Linear regression classifier
1. Linear regression and classification
Suppose we have a dataset with n features and k classes. We want to fit an hyperplane. For that purpose we write the target variable $y$ in a one-hot-encoded way, that is, as a vector $y_k$ with only one entry equal to one and $k-1$ others equal zero, and fit:
\[y^k\sim w^k_{\mu}x^{\mu}+w^k_0\]where $\mu$ is the feature dimension and $w^k_0$ is the bias. Next we consider the mean square loss:
\[L=\frac{1}{m}\sum_{i=1}^{m}||(y^k_i-w^k_{\mu}x^{\mu}_i-w^k_0)||^2\]and find its minima, that is,
\[\begin{equation*}\begin{split}&\frac{\partial L}{\partial w^k_{\mu}}=-\frac{2}{m}\sum_{i=1}^{m}(y^k_i-w^k_{\nu}x^{\nu}_i-w^k_0)x^{\mu}_i=0\\ &\frac{\partial L}{\partial w^k_{0}}=-\frac{2}{m}\sum_{i=1}^{m}(y^k_i-w^k_{\mu}x^{\mu}_i-w^k_0)=0 \end{split}\end{equation*}\]Alternatively
\[\begin{equation*}\begin{split}& \langle y^kx^{\mu}\rangle-w^k_{\nu}\langle x^{\nu}x^{\mu}\rangle -w^k_0\langle x^{\mu}\rangle=0\\ &\langle y^k\rangle-w^k_{\mu}\langle x^u\rangle-w^k_0=0 \end{split}\end{equation*}\]It is best to write $w^k_a=(w^k_{\mu},w^k_0)$ and $x^{a}=(x^{\mu},1)$, so that the equations for $w^k_{\mu}$ and the bias merge into a single equation:
\[\langle y^kx^{a}\rangle-w^k_{b}\langle x^{b}x^{a}\rangle=0\]The solution is
\[w=Y^{T}X(X^{T}X)^{-1}\]where $Y=y_{ik}$ and $X=x_{ia}$. The predictor becomes:
\[\hat{Y}\equiv Xw^T=X(X^TX)^{-1}X^TY\]When is it guaranteed that there exists a solution? Or in other words, when is $X^TX$ invertible? We need to look at the vector space spanned by the columns of $X$, that is, $\text{Span}={v_a\equiv X_{ia}}$. If the dimension of this vector space is less than the number of features, then some of the vectors $v_a$ are not linearly independent, and thus the matrix $X^TX$ will have determinant zero. Or in other words, there are coefficients $c_a$ such that $\sum_ac_av_a=0$, which means that $Xc=0$ and thus $X^TXc=0$. If there are many data points as compared to the number of features, it becomes harder to find linearly dependent vectors $v_a$.
Note that
\(X^TX \Big[\begin{array}{c} 0_{\mu} \\ 1 \\ \end{array} \Big]_{a\times 1}=N\Big[\begin{array}{c} \langle x^{\mu}\rangle \\ 1 \\ \end{array} \Big]_{a\times 1}\) and therefore \(X(X^TX)^{-1}X^TY \Big[\begin{array}{c} 1_{k} \end{array}\Big]_{k\times 1}=\Big[\begin{array}{c} 1_{i} \end{array}\Big]_{i\times 1}\)

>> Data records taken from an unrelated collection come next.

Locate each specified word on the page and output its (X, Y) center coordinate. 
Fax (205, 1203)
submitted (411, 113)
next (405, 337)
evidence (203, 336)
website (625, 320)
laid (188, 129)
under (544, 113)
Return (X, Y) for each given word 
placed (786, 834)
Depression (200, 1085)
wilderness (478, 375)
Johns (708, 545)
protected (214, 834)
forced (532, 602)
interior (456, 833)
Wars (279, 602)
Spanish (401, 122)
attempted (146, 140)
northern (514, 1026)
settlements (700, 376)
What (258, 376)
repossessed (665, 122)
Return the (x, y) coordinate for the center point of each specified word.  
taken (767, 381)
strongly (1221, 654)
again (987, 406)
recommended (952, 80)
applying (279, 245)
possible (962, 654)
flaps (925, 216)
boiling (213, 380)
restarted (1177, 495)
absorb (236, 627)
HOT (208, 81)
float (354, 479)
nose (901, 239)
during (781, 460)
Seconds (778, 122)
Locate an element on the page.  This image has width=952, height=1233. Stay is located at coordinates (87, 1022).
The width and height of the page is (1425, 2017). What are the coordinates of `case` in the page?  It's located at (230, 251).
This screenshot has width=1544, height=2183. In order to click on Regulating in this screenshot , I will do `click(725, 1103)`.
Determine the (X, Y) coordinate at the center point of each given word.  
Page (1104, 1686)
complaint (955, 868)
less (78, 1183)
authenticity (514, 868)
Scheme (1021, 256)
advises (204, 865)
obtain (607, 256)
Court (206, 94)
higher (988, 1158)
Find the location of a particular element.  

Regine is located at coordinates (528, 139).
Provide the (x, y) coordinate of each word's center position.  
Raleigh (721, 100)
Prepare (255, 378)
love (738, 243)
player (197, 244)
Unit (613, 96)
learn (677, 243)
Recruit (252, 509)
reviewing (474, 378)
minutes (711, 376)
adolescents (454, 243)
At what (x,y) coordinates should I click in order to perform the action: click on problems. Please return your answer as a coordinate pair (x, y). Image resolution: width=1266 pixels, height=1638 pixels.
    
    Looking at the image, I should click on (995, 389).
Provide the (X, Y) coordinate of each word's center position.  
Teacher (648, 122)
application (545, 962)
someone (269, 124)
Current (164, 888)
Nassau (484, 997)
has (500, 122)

that is, the predictions $\hat{Y}_i$ sum up to one just like a probability. However, it is not guaranteed that $\hat{Y}$ is always positive. To predict the class of a datapoint we use the rule:
\[k=\text{argmax}_{k'}\hat{Y}(x)\]We can work out in more detail the inverse matrix $(X^TX)^{-1}$.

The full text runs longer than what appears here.